FuelLabs / fuel-core

Rust full node implementation of the Fuel v2 protocol.
Other
58.02k stars 2.78k forks source link

Add support for multi-get operation in the Database #2344

Open xgreenx opened 1 week ago

xgreenx commented 1 week ago

Oveview

In several places of the codebase we have cases when we need to get multiple values at once. It is faster to do via multi-get operation.

Also, we want to use it for https://github.com/FuelLabs/fuel-core/issues/2023

Definition of done

use multijet instead of iteration and single value.

Implementation details

We want to add support for it into the fuel_storage::StorageInpect trait and use it inside of fuel-vm and fuel-tx.

netrome commented 2 days ago

I have been looking into the storage traits now and there is a conflict between how I'd ideally implement the multi get method and our use of trait objects.

The problem

I'd like to use iterators for the multi get operation, which will make the interface more flexible and efficient as opposed to taking a slice of key references. I'm imagining something like the following example:

    fn get_multi<'a>(
        &'a self,
        _keys: impl IntoIterator<Item = impl AsRef<Type::Key>>,
    ) -> impl Iterator<Item = Result<Option<Cow<'a, Type::OwnedValue>>, Self::Error>> + 'a
    where
        <Type as Mappable>::OwnedValue: 'a,
        <Self as StorageInspect<Type>>::Error: 'a,
    {
        None.into_iter() // TODO
    }

which I've right now placed in the StorageInspect trait as in the ticket description, but it could be it's own extension trait as well.

However, the use of generics in this method means that the trait is no longer object safe which conflicts with our current usage of it in a lot of places.

Possible solutions

1. Don't use generics. A simple way to work around this issue is to not use iterators but instead restrict the trait to take a slice reference as input and return a Vec as output. This can result in some unnecessary heap allocations and requires some more boilerplate to use the method in most cases.

2. Remove redundant trait objects. Another way forward is to separate the multi get operation to an extension trait, and only use multi get in contexts where we don't use trait objects. For example InterpreterStorage::contract_state_range is one function we might[^1] want to use multi-get where no trait objects currently block this implementation. However, from the graphql API when we want to use this function, we'll ultimately access it through the following types:

/// The on-chain view of the database used by the [`ReadView`] to fetch on-chain data.
pub type OnChainView = Arc<dyn OnChainDatabase>;
/// The off-chain view of the database used by the [`ReadView`] to fetch off-chain data.
pub type OffChainView = Arc<dyn OffChainDatabase>;

If we could make OnChainView, OffChainView into concrete types[^2] instead of trait objects we wouldn't need to require object safety for the multi get operation.
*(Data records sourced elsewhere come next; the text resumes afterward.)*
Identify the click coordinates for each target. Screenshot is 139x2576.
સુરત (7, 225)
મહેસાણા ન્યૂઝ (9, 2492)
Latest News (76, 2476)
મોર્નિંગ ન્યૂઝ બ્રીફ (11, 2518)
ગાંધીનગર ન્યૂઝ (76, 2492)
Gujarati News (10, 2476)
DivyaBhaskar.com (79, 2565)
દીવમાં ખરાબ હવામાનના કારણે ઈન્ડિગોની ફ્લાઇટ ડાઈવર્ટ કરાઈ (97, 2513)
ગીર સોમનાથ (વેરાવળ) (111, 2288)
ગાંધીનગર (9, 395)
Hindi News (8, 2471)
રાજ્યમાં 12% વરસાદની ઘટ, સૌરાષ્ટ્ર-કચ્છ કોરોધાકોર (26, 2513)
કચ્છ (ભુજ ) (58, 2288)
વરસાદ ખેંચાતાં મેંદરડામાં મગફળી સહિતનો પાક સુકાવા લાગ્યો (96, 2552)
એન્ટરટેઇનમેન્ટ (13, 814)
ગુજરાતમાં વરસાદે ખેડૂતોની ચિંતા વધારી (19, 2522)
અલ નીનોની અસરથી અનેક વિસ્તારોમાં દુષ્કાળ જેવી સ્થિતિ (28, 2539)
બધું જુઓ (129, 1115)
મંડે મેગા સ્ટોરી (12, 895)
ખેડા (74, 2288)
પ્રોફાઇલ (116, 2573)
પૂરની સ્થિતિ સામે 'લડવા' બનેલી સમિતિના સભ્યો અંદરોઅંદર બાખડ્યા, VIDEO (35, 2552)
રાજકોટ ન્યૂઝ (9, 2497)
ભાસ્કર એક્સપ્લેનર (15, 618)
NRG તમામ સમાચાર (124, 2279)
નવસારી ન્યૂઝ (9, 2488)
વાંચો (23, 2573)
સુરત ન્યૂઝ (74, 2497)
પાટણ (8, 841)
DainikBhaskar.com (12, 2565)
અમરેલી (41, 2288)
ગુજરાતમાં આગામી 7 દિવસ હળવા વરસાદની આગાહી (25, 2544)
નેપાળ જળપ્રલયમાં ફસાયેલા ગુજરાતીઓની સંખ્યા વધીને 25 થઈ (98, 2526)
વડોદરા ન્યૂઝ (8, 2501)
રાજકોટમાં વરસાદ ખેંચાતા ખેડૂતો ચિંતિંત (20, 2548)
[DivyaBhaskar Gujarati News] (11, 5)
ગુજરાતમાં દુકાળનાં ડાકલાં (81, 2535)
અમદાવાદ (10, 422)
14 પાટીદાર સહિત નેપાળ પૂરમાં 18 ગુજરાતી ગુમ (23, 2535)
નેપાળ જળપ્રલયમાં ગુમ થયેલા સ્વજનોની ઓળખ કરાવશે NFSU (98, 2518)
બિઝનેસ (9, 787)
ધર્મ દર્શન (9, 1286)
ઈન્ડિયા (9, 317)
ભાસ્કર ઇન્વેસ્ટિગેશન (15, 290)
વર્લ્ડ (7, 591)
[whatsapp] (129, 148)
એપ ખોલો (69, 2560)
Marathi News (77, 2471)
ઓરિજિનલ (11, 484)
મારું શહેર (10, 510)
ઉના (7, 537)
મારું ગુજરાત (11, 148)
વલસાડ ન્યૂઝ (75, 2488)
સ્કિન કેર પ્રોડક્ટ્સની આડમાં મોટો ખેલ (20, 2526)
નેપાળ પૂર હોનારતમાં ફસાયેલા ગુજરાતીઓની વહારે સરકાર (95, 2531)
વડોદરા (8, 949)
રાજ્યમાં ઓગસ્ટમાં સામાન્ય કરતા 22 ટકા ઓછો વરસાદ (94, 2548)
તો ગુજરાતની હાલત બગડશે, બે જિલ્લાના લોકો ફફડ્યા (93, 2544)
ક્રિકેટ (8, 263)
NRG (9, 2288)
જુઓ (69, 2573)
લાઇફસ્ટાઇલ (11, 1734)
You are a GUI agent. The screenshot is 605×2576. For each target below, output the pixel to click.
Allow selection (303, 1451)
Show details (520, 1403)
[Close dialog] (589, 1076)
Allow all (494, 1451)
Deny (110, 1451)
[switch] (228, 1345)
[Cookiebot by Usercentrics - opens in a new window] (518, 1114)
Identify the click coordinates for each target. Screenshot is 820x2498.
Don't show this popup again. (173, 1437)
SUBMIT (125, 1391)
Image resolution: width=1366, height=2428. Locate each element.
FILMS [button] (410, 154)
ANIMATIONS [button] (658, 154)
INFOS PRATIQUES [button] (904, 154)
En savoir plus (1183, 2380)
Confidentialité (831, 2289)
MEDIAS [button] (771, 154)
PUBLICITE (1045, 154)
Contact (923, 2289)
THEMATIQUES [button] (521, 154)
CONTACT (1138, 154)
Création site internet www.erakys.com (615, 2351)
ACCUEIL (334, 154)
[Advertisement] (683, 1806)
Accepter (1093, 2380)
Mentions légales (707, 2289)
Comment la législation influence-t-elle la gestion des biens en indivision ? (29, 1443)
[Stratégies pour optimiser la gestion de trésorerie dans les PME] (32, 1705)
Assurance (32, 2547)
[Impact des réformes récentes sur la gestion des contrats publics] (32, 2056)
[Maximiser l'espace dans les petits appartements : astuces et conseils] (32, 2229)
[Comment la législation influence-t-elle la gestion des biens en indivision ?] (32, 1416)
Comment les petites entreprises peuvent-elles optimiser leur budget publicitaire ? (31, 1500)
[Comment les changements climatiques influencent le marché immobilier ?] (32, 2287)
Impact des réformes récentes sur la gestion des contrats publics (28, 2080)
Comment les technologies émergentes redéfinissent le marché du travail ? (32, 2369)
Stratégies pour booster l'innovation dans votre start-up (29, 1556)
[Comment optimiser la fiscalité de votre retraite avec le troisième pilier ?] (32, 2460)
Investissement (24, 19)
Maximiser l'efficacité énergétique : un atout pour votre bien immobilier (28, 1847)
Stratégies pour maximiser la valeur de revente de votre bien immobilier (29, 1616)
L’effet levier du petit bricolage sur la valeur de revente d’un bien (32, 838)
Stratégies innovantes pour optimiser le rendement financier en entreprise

[^1]: It is probably more efficient to use a storage-native iterator here such as https://docs.rs/rocksdb/0.22.0/rocksdb/struct.DBCommon.html#method.iterator_cf_opt [^2]: I've used enums in the past for this. The enum_dispatch crate can be used to reduce some boilerplate when using this pattern, but the pattern is still usable without the crate.

How to proceed

I'm leaning on investigating the feasibility of the second solution. I'd love to receive input if there is any other angle we should consider approaching this from, or any problems with either approach.

netrome commented 2 days ago

Another place where we want to use multi get is in OnChainIterableKeyValueView::get_full_block. Here we face the same problem since OnChainIterableKeyValueView wraps an Arc<dyn IterableStore<Column = Column> + Sync + Send> trait object.

netrome commented 1 day ago

We've discussed this in the team now. Since we have pending refactors for the GraphQL API planned, which are lower priority than getting the multi-get in place, we'll stick with object safe implementations of this functionality. For the object safe implementation, we prefer boxed iterators over slices/vectors.